Although tubulointerstitial nephritis and nephrotic syndrome have been reported as renal complications of EBV infection, the specific mechanisms by which EBV infection leads to renal injury have not been fully elucidated. Some studies suggest that EBV may induce renal pathology through direct viral invasion or immune-mediated mechanisms. For example, some patients had positive EBER in situ hybridization tests in renal tissues, suggesting that there may be direct viral damage to renal tissues (4). Another retrospective study of a large sample of renal puncture cases found that EBV DNA was detected in renal tissues of patients with IgA nephropathy, membranous nephropathy, and focal segmental glomerulosclerosis, and was particularly common in glomerular diseases with immune complex deposition in the mesangial area, suggesting that EBV may damage the glomerular mesangium through an immunoglobulin-mediated mechanism (5).

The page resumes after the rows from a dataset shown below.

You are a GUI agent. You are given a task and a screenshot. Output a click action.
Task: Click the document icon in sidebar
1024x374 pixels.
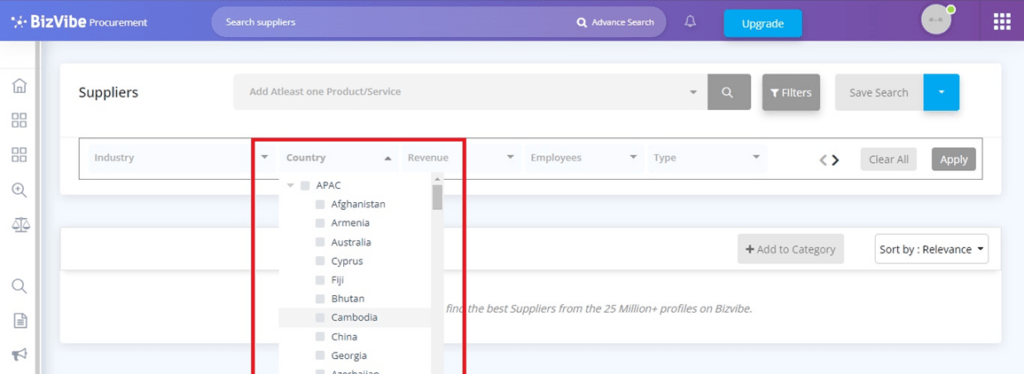point(20,320)
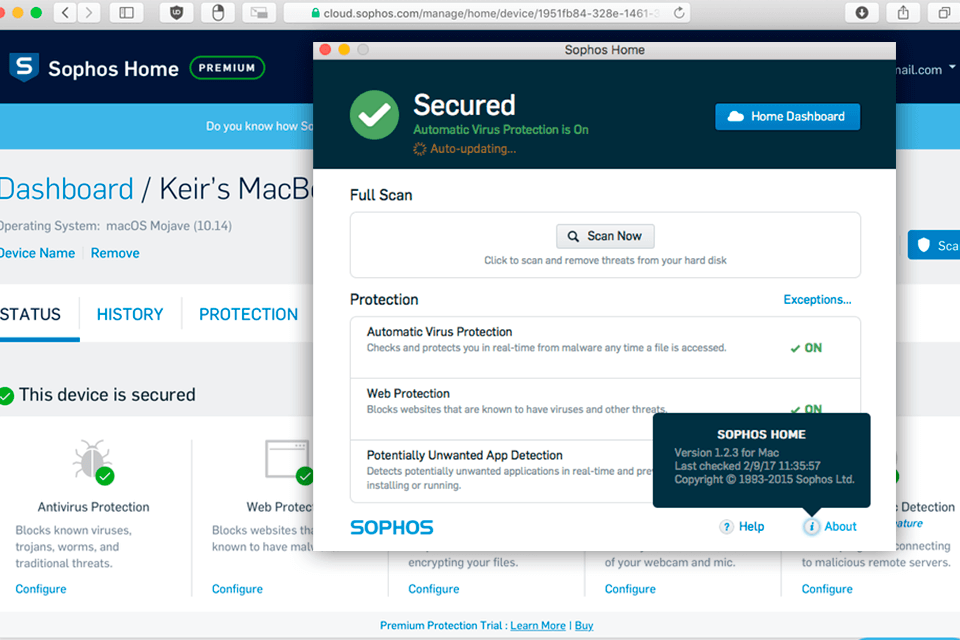Viewport: 960px width, 640px height.
Task: Click the About info icon
Action: [812, 526]
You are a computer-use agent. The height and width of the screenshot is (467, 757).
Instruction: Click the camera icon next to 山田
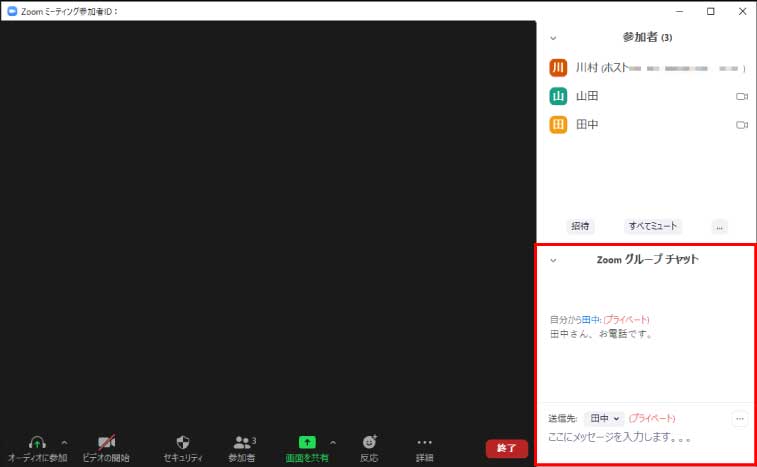tap(742, 97)
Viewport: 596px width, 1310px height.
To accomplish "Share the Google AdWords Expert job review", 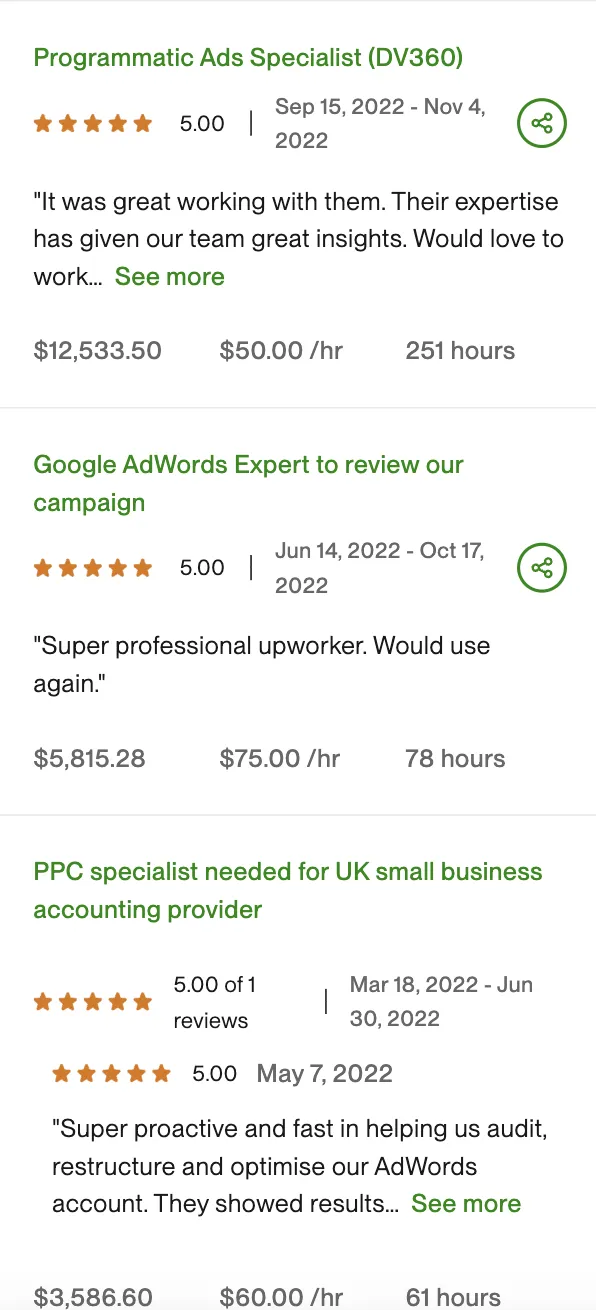I will pyautogui.click(x=542, y=568).
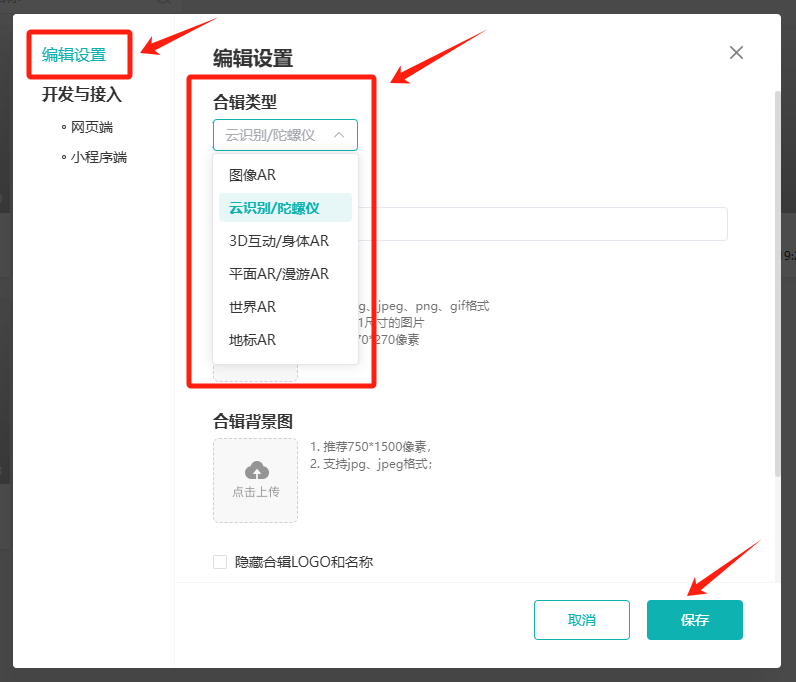This screenshot has width=796, height=682.
Task: Choose the highlighted 云识别/陀螺仪 list option
Action: click(x=274, y=208)
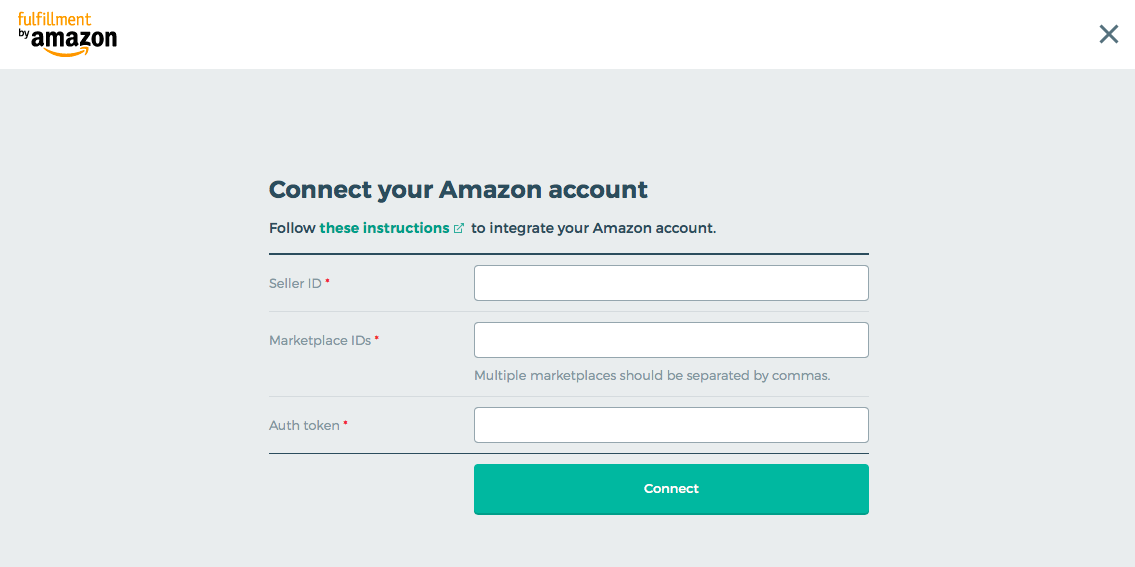Click the word "Follow" before the link
Image resolution: width=1135 pixels, height=567 pixels.
[292, 228]
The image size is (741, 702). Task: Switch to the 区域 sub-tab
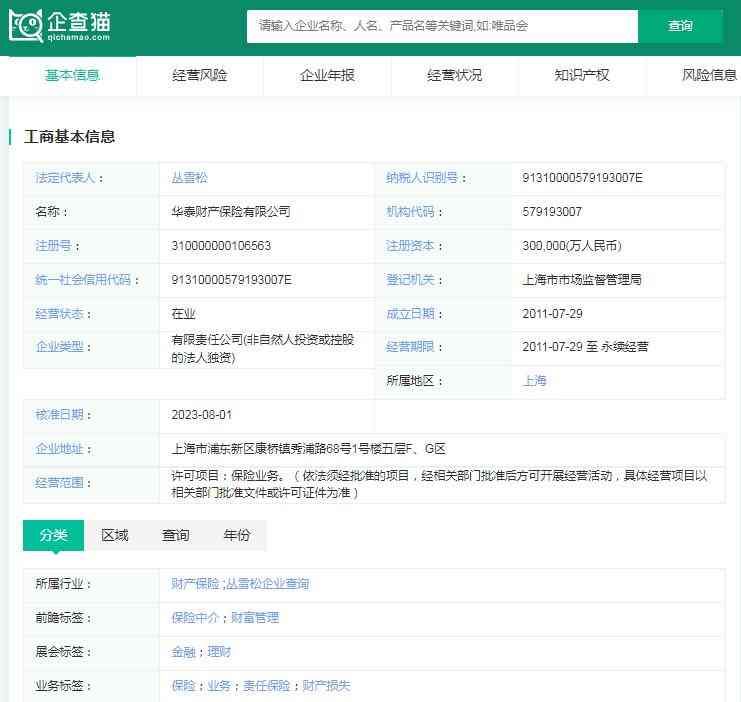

However, CAEBV-associated renal complications are clinically rare, and systematic studies of their relationship between CAEBV and renal pathology are still lacking. Some case reports have been published suggest possible pathological mechanisms, for example, a 70-year-old CAEBV patient in Japan developed acute tubulointerstitial nephritis and minimal change nephrotic syndrome, and renal biopsy showed EBV-positive lymphocytic infiltration, and the patient's renal function improved spontaneously without specific treatment (6). Another case of a 54-year-old female patient presented with prolonged fever and progressive deterioration of renal function, and renal biopsy showed diffuse small-to-medium lymphocyte infiltration in the tubulointerstitium, and immunohistochemistry showed a massive infiltration of CD4+ T cells and distribution of EBER-positive cells among CD4+ T cells (7). These cases suggest that EBV may cause renal injury through direct lymphocyte infiltration. Notably, reports of CAEBV complicated by IgA nephropathy are extremely rare. Sato et al. (8) described an elderly CAEBV patient whose renal biopsy showed features of IgAN, but no EBV genome was detected in the renal tissue. The patient exhibited chronic EBV infection in B cells, leading the authors to hypothesize that EBV might induce pathogenic IgA production via hypergammaglobulinemia, triggering glomerular injury through antibody-mediated humoral immune mechanisms. In the present case, the detection of EBER-positive cells in renal tissues suggests that EBV may be involved in renal injury through direct renal tissue infiltration, and in addition, the presence of EBV-infected B and T cells in the peripheral blood suggests that antibody-mediated humoral immune mechanisms may play an important role in disease progression. Importantly, multiple mechanisms may coexist in the same patient, which poses a new challenge for the selection of targeted therapeutic strategies.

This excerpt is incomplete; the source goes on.